• Materials provided
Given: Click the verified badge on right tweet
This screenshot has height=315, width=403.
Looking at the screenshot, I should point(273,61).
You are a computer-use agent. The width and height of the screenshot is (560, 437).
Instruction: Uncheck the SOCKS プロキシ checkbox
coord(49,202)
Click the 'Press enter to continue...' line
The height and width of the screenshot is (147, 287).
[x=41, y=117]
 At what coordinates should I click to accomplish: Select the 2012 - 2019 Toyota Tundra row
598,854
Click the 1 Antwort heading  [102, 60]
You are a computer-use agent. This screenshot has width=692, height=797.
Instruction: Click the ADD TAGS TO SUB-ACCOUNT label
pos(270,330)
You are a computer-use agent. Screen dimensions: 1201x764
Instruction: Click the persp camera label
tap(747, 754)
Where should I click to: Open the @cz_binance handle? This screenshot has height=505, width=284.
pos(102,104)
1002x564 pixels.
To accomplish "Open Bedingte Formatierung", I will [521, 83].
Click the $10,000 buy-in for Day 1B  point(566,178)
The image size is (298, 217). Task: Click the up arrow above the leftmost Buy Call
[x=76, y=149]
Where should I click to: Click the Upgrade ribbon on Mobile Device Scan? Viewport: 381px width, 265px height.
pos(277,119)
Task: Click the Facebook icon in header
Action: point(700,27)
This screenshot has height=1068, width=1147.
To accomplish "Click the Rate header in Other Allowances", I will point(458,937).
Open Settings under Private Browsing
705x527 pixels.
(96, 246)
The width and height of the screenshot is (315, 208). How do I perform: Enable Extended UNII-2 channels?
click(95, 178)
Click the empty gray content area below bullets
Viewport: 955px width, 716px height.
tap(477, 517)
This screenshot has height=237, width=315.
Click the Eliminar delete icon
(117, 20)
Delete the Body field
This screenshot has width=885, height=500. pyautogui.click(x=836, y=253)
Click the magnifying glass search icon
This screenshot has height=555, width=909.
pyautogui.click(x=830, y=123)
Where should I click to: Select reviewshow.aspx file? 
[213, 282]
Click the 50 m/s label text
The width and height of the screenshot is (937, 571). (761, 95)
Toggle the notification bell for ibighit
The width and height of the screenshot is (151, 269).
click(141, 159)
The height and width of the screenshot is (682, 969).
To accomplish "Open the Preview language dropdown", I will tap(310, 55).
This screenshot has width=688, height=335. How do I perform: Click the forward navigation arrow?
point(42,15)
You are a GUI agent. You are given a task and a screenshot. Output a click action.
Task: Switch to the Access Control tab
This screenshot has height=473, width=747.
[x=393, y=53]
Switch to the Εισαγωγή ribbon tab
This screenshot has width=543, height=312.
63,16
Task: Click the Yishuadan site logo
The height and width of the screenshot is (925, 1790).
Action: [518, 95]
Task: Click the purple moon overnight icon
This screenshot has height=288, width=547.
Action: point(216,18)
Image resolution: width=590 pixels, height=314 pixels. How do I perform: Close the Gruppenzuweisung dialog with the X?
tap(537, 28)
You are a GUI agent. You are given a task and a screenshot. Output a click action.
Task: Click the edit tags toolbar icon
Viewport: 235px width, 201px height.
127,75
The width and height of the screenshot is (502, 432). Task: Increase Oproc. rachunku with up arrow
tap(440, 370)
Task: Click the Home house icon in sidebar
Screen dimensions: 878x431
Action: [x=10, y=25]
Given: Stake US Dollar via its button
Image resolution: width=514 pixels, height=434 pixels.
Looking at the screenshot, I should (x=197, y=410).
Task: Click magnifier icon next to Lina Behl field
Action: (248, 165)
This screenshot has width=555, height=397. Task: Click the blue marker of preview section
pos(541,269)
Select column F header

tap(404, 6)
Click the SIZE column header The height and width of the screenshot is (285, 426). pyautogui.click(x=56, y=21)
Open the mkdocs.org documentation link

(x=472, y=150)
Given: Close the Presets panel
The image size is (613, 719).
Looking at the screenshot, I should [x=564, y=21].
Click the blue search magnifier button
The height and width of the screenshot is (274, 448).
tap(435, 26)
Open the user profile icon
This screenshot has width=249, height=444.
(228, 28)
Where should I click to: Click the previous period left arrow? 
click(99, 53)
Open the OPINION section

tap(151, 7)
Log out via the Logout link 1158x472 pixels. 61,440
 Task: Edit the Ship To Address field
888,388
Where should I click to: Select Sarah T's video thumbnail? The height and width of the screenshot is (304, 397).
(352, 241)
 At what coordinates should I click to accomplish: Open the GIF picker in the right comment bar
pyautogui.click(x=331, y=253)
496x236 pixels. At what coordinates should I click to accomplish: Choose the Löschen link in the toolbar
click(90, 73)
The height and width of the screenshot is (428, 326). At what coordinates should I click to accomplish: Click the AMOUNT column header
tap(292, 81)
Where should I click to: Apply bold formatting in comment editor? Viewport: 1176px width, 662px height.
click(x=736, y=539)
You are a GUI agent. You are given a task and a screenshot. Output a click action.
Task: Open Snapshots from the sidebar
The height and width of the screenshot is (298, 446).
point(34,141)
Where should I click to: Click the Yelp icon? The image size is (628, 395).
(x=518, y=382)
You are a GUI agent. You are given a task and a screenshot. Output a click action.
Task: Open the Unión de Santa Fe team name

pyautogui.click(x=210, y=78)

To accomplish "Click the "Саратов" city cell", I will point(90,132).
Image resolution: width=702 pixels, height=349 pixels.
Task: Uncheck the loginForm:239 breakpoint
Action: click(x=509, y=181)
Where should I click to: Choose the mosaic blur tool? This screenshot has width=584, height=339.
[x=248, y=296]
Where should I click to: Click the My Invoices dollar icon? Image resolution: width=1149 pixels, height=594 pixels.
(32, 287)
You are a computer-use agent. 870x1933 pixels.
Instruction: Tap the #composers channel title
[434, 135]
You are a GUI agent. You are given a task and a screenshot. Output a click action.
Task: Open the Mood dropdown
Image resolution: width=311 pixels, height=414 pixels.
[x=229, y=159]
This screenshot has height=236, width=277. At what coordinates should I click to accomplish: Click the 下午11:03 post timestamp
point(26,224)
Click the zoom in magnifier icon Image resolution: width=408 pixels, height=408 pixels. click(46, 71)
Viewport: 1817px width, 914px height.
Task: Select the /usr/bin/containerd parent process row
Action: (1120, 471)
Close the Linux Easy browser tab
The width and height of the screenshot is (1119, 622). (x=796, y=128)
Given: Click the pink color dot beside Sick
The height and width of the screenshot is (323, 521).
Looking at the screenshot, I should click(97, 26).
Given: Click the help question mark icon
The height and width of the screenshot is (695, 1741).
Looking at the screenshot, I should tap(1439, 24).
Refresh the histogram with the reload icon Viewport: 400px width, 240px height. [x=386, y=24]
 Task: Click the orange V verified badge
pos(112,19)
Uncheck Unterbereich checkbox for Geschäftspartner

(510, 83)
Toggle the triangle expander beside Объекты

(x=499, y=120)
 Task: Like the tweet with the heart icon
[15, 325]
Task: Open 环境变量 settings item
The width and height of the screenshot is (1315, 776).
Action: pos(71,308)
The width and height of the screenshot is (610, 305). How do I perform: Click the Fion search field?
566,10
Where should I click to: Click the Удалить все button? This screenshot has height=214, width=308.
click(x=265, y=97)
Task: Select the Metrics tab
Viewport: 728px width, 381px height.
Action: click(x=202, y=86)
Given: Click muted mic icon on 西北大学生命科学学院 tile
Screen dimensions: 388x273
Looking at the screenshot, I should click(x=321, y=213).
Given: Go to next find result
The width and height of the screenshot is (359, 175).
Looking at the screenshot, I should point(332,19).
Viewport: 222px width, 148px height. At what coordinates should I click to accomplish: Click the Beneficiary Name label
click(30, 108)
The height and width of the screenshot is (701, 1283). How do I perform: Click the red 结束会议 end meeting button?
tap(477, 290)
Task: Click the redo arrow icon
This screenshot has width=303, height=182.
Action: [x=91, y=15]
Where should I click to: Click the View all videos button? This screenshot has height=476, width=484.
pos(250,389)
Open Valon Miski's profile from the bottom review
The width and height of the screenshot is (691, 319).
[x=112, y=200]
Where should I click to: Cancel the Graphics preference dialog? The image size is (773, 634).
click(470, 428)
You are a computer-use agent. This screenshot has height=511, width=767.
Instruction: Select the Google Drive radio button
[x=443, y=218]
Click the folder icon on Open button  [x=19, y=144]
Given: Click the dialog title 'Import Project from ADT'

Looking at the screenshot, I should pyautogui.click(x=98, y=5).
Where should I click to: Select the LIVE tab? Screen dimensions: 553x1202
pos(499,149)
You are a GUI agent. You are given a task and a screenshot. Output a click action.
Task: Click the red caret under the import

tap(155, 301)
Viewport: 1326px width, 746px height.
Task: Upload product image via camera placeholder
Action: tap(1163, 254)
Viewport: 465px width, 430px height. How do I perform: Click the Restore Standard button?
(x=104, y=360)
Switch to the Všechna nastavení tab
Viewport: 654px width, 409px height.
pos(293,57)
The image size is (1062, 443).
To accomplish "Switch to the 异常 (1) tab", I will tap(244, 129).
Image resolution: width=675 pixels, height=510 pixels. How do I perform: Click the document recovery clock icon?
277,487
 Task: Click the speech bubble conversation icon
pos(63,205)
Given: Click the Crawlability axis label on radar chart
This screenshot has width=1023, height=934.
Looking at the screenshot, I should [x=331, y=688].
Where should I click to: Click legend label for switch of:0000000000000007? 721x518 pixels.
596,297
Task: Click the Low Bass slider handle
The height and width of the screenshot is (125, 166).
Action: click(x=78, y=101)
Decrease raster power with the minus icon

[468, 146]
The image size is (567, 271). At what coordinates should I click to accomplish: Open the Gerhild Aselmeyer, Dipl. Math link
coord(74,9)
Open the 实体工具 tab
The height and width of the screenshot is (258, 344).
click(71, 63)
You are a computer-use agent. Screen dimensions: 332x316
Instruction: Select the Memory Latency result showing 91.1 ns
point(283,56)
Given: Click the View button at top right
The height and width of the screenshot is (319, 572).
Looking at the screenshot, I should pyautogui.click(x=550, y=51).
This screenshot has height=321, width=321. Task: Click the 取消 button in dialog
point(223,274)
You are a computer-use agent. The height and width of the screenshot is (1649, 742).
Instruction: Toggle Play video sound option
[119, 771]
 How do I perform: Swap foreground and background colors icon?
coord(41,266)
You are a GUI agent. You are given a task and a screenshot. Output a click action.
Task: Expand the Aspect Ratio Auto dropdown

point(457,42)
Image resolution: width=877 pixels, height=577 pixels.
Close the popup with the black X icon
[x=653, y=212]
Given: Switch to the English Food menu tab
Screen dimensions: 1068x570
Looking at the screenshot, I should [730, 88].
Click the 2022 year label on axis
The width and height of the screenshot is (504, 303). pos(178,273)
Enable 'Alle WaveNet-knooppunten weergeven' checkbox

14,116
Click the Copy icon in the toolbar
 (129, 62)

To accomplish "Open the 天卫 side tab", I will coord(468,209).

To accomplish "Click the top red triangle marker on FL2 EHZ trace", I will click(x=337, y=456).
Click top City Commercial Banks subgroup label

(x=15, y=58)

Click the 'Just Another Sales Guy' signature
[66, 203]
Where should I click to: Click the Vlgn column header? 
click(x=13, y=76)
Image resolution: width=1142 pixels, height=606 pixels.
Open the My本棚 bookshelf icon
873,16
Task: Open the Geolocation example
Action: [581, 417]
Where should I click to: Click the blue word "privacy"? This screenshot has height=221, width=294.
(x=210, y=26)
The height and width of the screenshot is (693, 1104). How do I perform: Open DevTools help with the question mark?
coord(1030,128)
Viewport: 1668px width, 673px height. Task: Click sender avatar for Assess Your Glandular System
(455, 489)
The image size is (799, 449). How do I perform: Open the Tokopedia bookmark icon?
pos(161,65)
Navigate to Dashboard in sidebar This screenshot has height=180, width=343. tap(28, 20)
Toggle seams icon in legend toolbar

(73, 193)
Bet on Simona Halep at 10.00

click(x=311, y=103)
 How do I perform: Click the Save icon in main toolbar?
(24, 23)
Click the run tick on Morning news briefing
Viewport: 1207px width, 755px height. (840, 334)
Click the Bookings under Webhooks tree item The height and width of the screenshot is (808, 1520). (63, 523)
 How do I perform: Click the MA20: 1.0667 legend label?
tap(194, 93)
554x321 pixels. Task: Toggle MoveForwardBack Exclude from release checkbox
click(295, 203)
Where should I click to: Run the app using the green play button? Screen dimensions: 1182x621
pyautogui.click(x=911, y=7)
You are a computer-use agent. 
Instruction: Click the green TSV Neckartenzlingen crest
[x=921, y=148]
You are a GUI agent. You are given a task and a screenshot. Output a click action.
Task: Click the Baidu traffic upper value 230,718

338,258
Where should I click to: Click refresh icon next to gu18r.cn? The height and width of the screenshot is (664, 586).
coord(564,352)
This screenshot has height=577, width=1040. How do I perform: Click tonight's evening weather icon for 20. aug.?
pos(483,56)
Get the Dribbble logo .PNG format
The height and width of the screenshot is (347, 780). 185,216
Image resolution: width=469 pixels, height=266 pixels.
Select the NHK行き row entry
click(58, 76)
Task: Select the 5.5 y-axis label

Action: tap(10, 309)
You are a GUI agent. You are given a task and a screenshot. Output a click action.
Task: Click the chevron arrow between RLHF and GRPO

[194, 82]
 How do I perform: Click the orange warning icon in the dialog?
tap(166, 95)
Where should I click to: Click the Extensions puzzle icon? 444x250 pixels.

• What is needed
From the records above, print only the lines between the one holding "The image size is (613, 719)." and the one holding "Log out via", inclusive, exactly as they stand.

• Answer for this exercise
The image size is (613, 719).
Looking at the screenshot, I should [x=564, y=21].
Click the blue search magnifier button
The height and width of the screenshot is (274, 448).
tap(435, 26)
Open the user profile icon
This screenshot has width=249, height=444.
(228, 28)
Where should I click to: Click the previous period left arrow? 
click(99, 53)
Open the OPINION section

tap(151, 7)
Log out via the Logout link 1158x472 pixels. 61,440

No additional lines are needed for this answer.